The balance sheet shortfall sits at approximately $80 million. It did not come from one place. Roughly $75 million traces back to lending losses tied to the 2026 market downturn. Another $30 million came from a crypto mining venture that has since been shut down. Added together, the losses exceed the headline deficit figure, suggesting some offsetting assets remain on the books, though the net position is deeply negative.
BlockFills suspended client deposits and withdrawals in February 2026, citing “recent market and financial conditions.” The firm has since appointed Mark Renzi from consulting firm BRG as Chief Transformation Officer. His mandate is stabilization and new capital raising. That kind of appointment signals the situation has moved past internal fixes.
On February 27, 2026, investment firm Dominion Capital filed suit against BlockFills in federal court. The allegations are serious. Dominion claims BlockFills misappropriated client funds and commingled them with proprietary trading losses and operating expenses. That is not a dispute over contract terms. It is an accusation of using client money to cover the firm’s own bad bets.

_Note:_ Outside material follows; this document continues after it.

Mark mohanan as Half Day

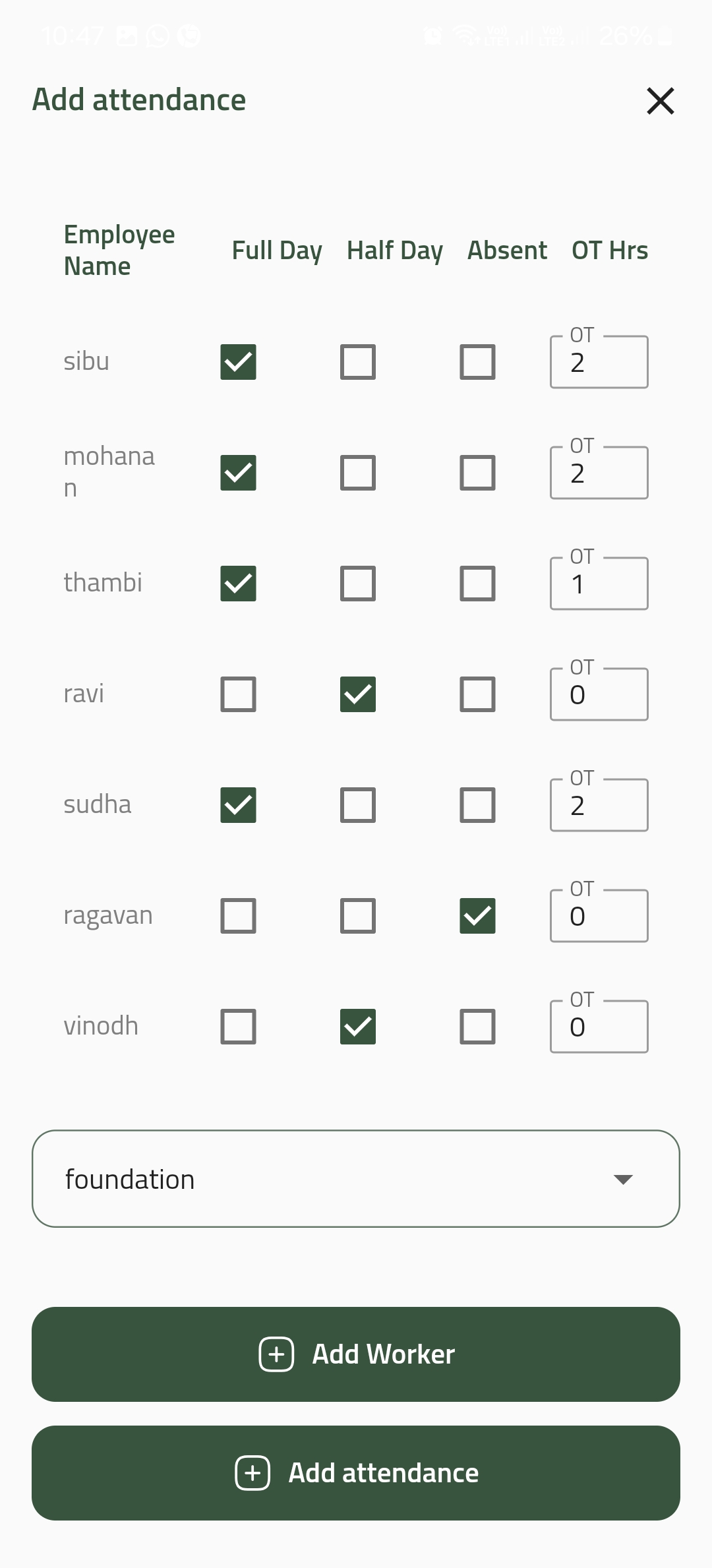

A Manhattan federal judge responded by issuing a temporary restraining order freezing 70.6 Bitcoin held by BlockFills tied to the dispute. At current prices that represents roughly $5 million. BlockFills must respond to the court order by March 17, 2026.
The commingling allegation follows a pattern seen in prior crypto firm failures. The claim that client funds were used to cover proprietary losses is structurally similar to what regulators alleged in the FTX collapse, though the scale here is considerably smaller. Whether the allegation holds legally remains to be tested in court.
What is already confirmed is the operational picture. A firm that has frozen withdrawals, carries an $80 million deficit, and now has assets frozen by court order is operating under severe constraints. Whether the restructuring effort produces new capital before those constraints become terminal is the open question.
BlockFills has not publicly disputed the scale of losses reported.